Panel sizing circular saw

Abstract

On a panel sizing circular saw for machining panel shaped material, comprising a machine frame (1) on which provision is made for a stationary table top (2) and, adjacent to the latter, a sliding table (5) which is slidable in a direction parallel to the cutting direction, and further comprising a tilting frame (7) arranged underneath the table, which is tiltable about a tilting axis coplanar with the top surface of the table and extending in cutting direction, on which tilting frame (7) provision is made for a slide (8) which is vertically adjustable by means of a lifting mechanism (11) arranged on the said tilting frame (7), such slide (8) carrying at least one drivable cutting tool (3) extending through an associated slot in the table top (2), ergonomic operability can be achieved in that the lifting mechanism (11) accommodated on the tilting frame (7) associated with the slide (8) is connected via a telescopically adjustable articulated shaft (13) with an intermediate drive (14) arranged in a direction transverse to the cutting direction, and via the latter with an angle drive (16) whose input side cooperates with a hand wheel (9) arranged in the outer area of the longitudinal side wall of the machine associated with the sliding table (5).

Description

FIELD OF THE INVENTION

This invention relates to a panel sizing circular saw for cutting panel shaped material.

BACKGROUND OF THE INVENTION

Circular saw benches with arrangements for vertical and angular adjustment of the saw blade are known to the art, in which the controls for such adjustments are arranged in the area of the rear transverse side of the machine frame, as viewed in cutting direction. However, this would prove unfavourable on a circular saw suitable for machining panel shaped material, which has a sliding table arranged adjacent to the regular machine table, because the operator stands on the outside of the guideways carrying the sliding table. For making machine adjustments the operator would in each case have to walk around such sliding table guideways. Especially for vertical adjustments this disadvantage would make itself felt in a particularly noticeable manner, since such vertical adjustments have to be made very frequently. On the other hand, it is not simply feasible to reposition the controls from the rear transverse side of the machine frame to the longitudinal side of the sliding table while leaving the entire remaining component parts of the power transmission system at their original locations.

On these premises it is the object of this invention to provide a panel sizing circular saw suitable for the machining of panel type material, which permits an ergonomic operation of at least the controls for vertical adjustment of the cutting tool.

SUMMARY OF THE INVENTION

This object is achieved by the combination of features described in Claim 1.

Challenges
a – Retype, with no changes, the passage of the panel saw text that begins with the words containing "On these premises" and ends with "in Claim 1.".
b – Extend the panel saw text beyond its last sentence, carrying it on in the same style.

Data
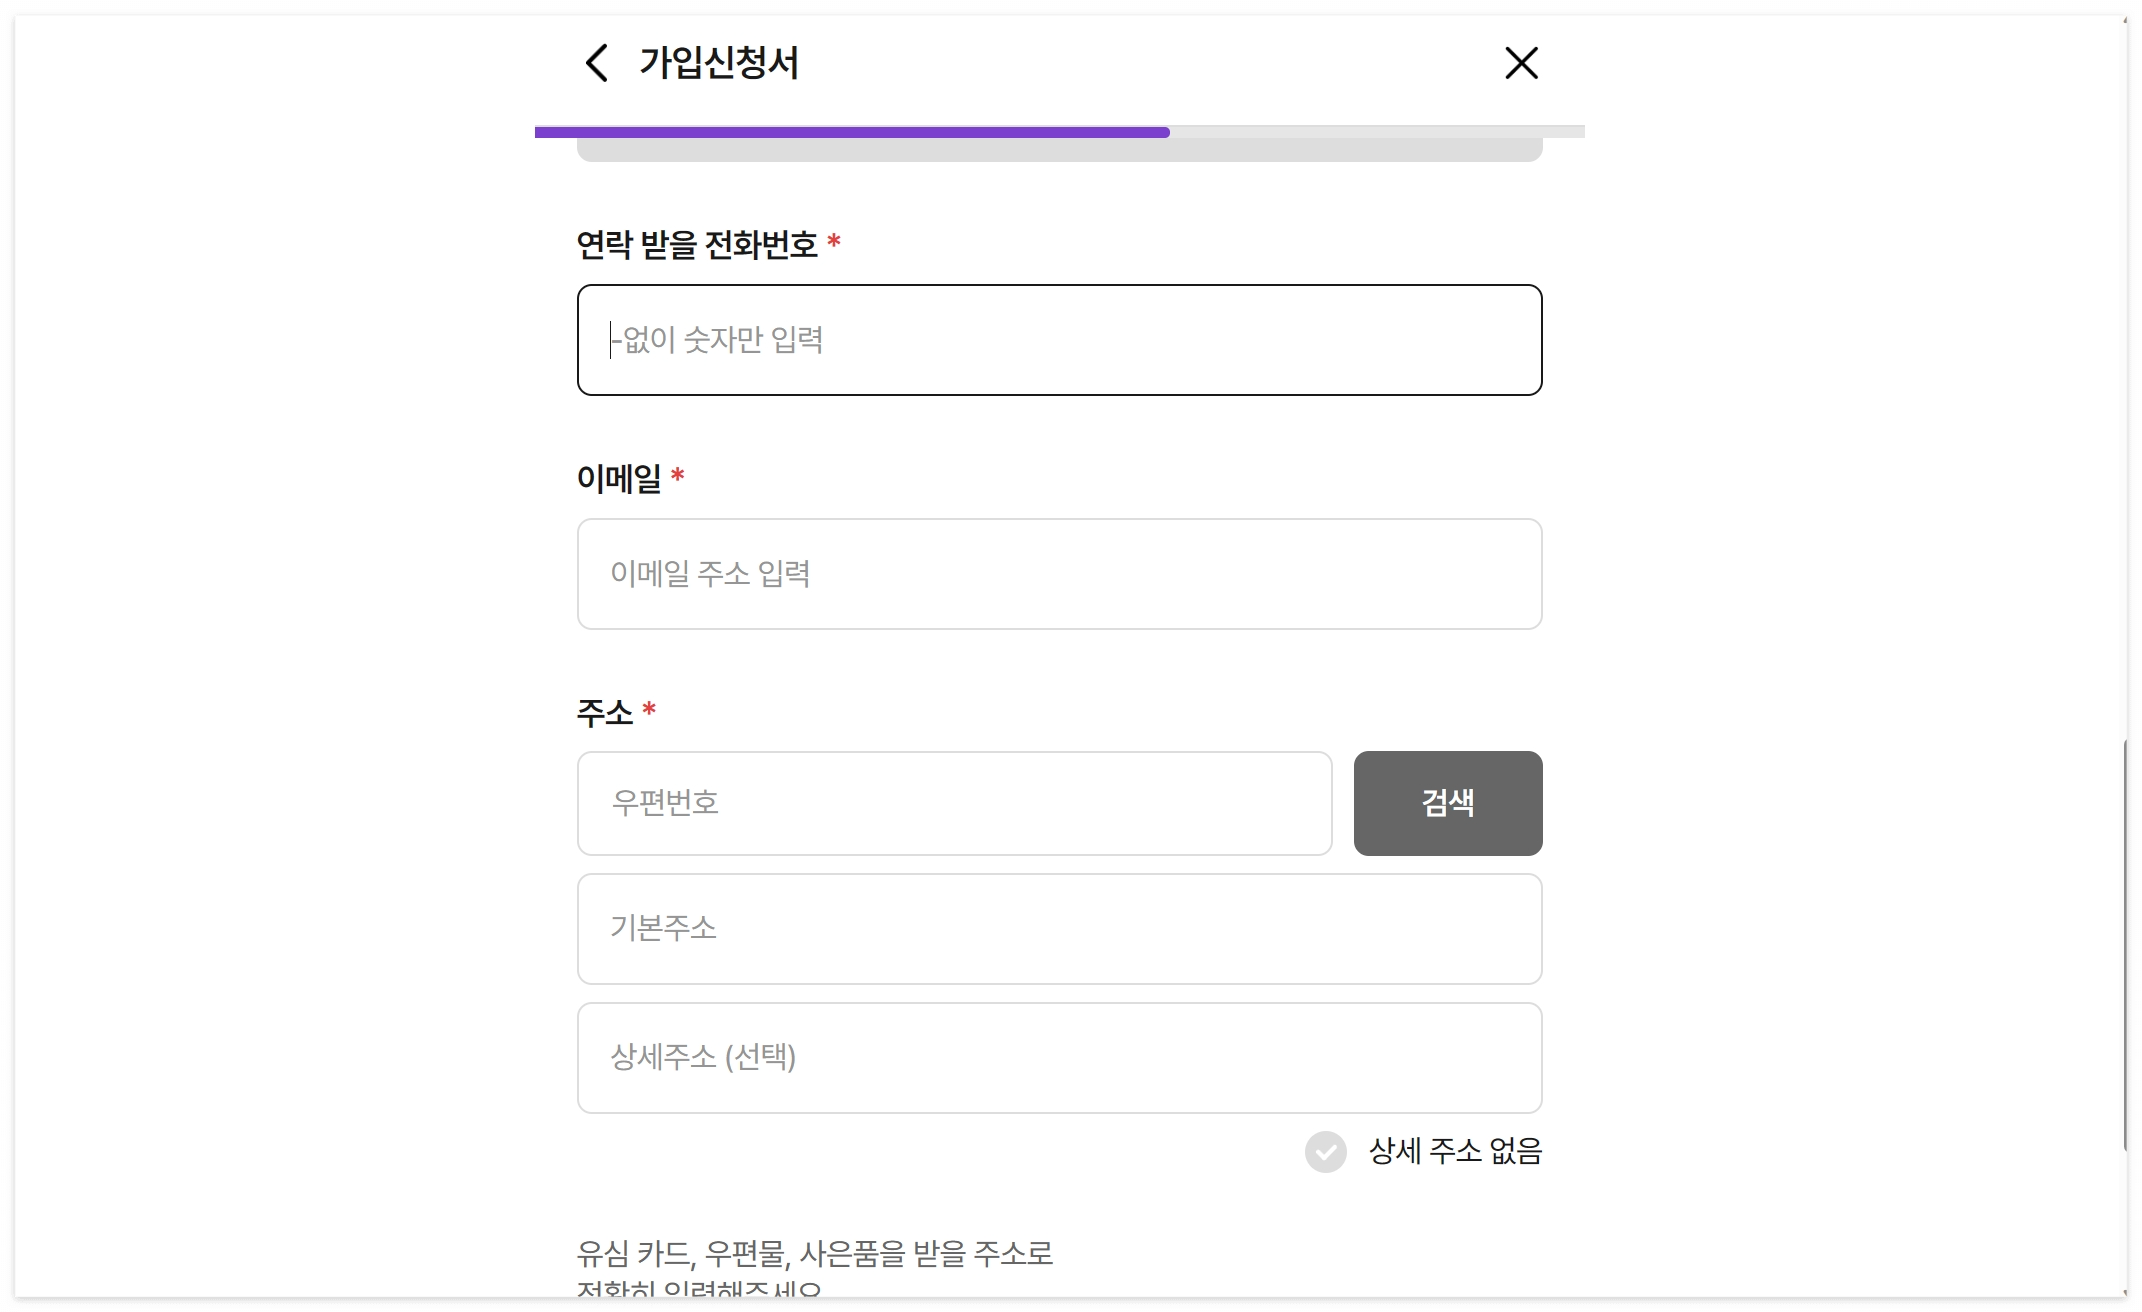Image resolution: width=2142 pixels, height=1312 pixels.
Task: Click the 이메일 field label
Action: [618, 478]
==
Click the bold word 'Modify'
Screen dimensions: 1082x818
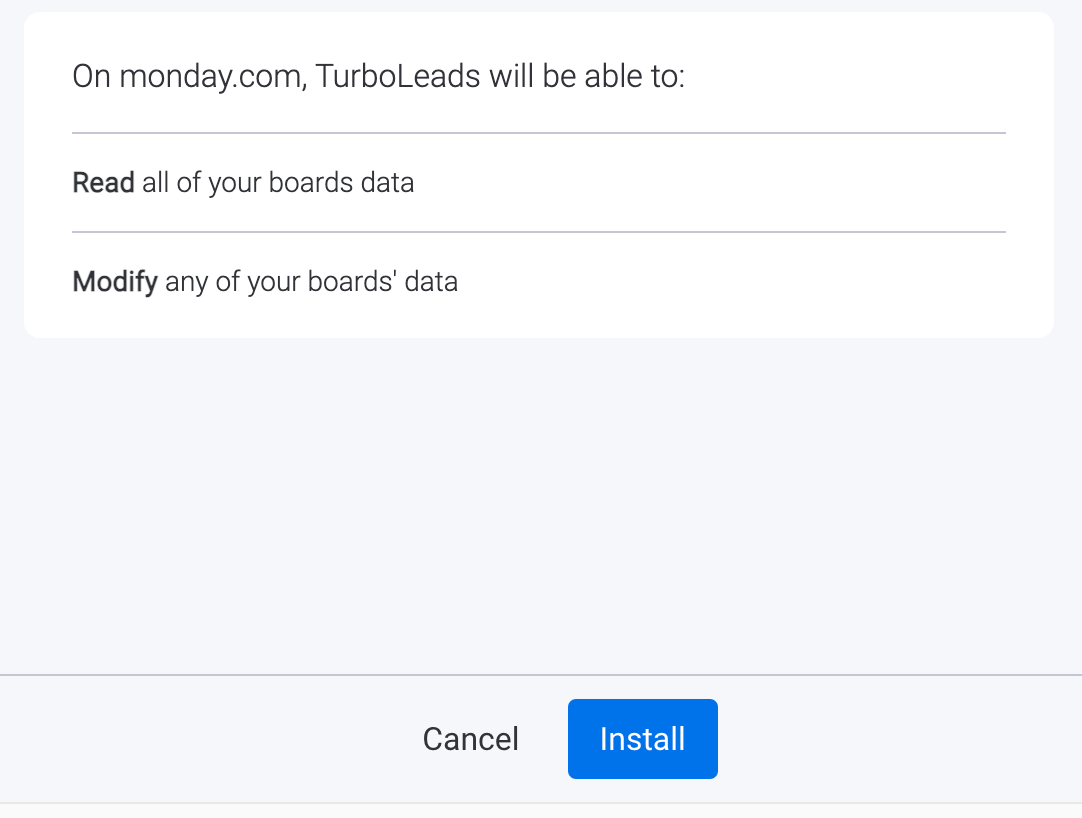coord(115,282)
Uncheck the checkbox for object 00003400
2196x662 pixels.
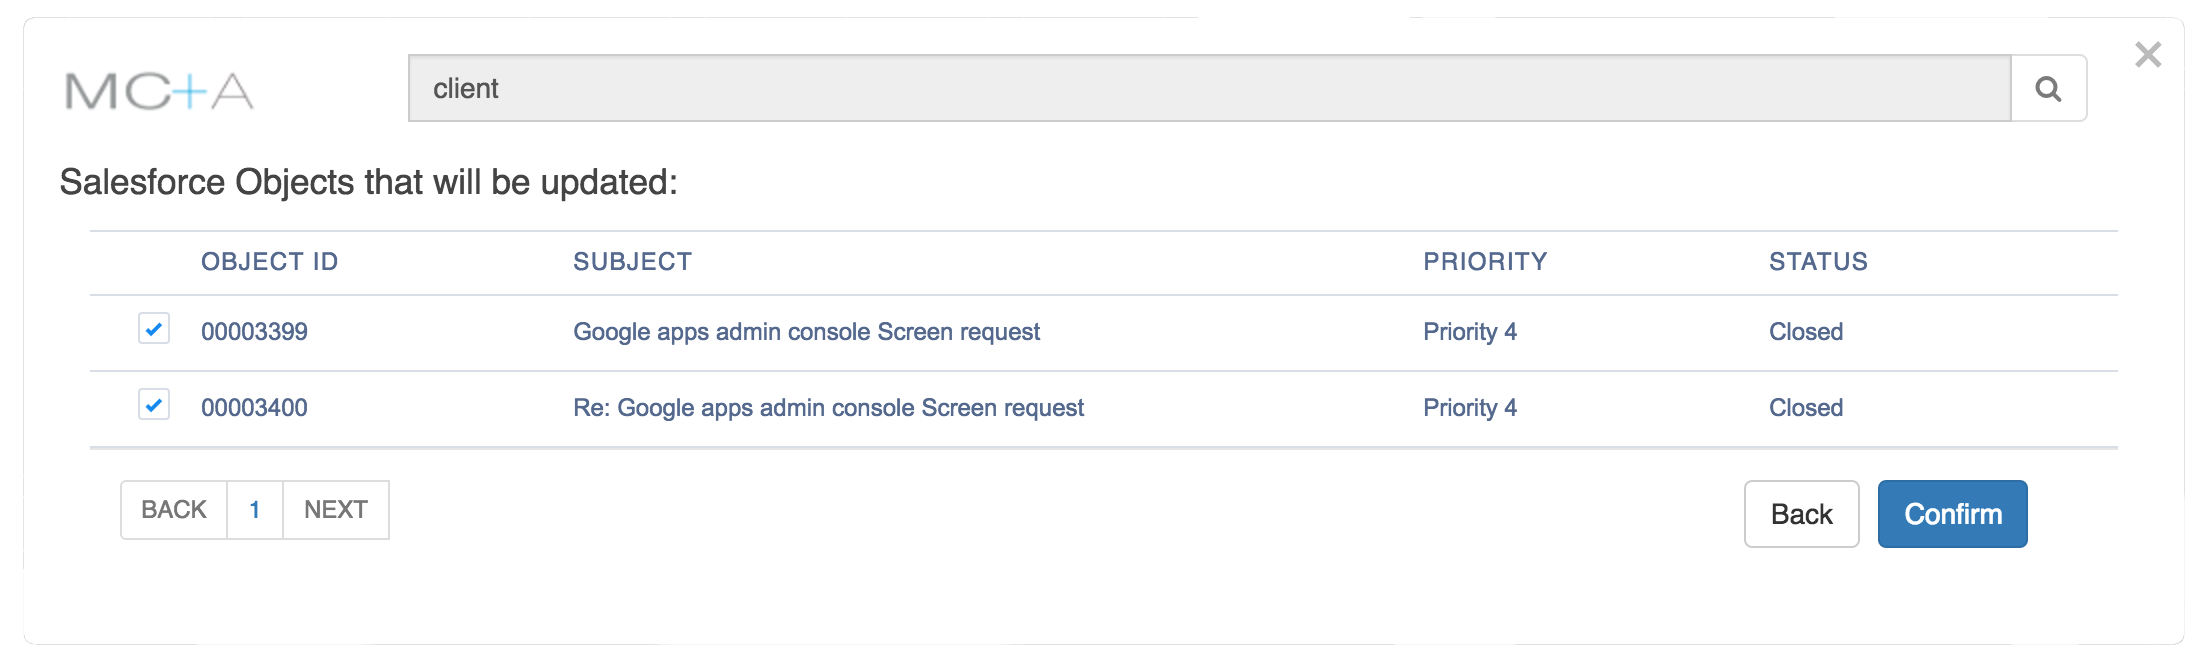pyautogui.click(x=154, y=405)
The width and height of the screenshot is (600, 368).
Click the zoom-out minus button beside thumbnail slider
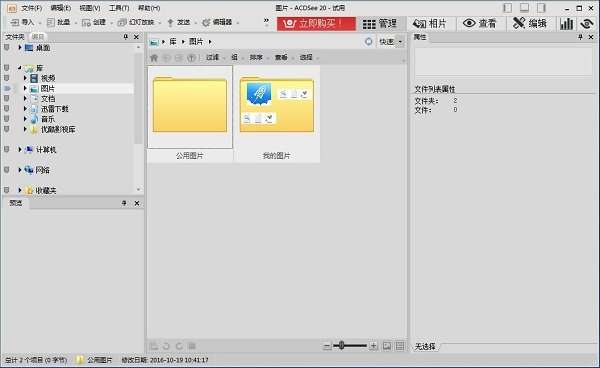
---
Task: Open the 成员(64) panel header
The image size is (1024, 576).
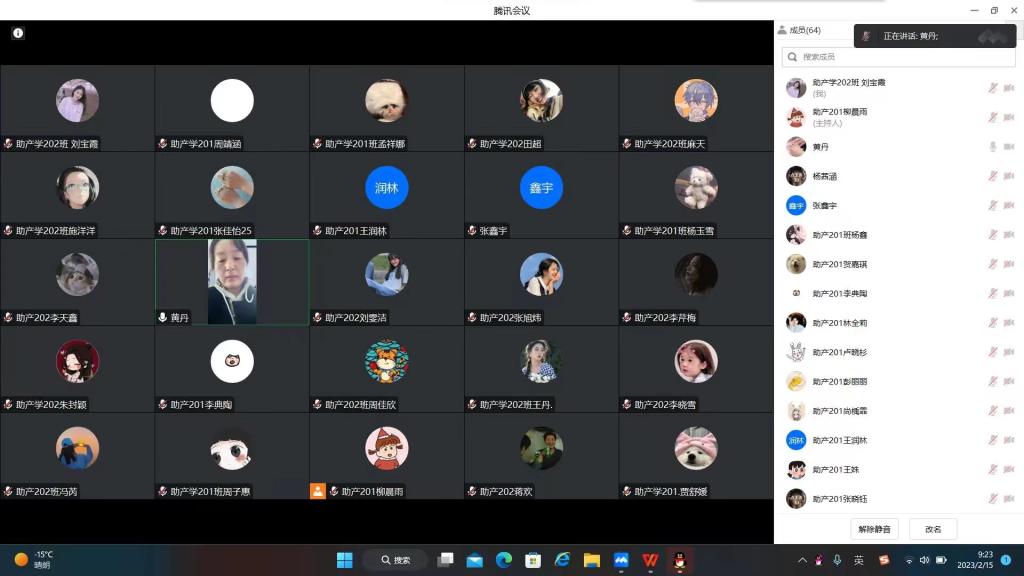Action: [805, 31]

Expected results
a –
On these premises it is the object of this invention to provide a panel sizing circular saw suitable for the machining of panel type material, which permits an ergonomic operation of at least the controls for vertical adjustment of the cutting tool.

SUMMARY OF THE INVENTION

This object is achieved by the combination of features described in Claim 1.

b –
Proposed is a panel sizing circular saw of the type described above comprising a machine frame on which provision is made for a stationary table top and, adjacent to the latter, a sliding table which is slidable in a direction parallel to the cutting direction and which comprises a tilting frame arranged underneath the table which is tiltable about a tilting axis coplanar with the top surface of the table and extending in cutting direction, on which tilting frame provision is made for a slide which is vertically adjustable by means of a lifting mechanism arranged on the said tilting frame, such slide carrying at least one drivable cutting tool extending through an associated slot in the table top, with the lifting mechanism carried by the tilting frame and associated with the slide is connected via a telescopically adjustable articulated shaft with an intermediate drive arranged in a direction transverse to the cutting direction and via the latter with an angle drive whose input side cooperates with a hand wheel arranged in the outer area of the longitudinal side of the machine associated with the sliding table.

The intermediate drive arranged in a direction transverse to the cutting direction, which may expediently be designed as a chain drive, permits in an advantageous manner the provision of a power train of roughly U-shaped configuration, leading from the hand wheel disposed in the area of the sliding table sided longitudinal machine side to the lifting mechanism provided on the tilting frame. The said intermediate drive can in this case expediently be arranged on the inner side of the rear transverse wall of the machine frame, as viewed in cutting direction, so that for the connection with the lifting mechanism a similar articulated shaft arrangement can be used as on known circular saws, which fact facilitates the incorporation of service tested elements and thus simplifies manufacture. Nevertheless such a design permits a user friendly and ergonomically favourable location of the hand wheel for vertical adjustment within the range of the regular position of the operator. The measures described in the foregoing will thus completely eliminate the problems cited initially above.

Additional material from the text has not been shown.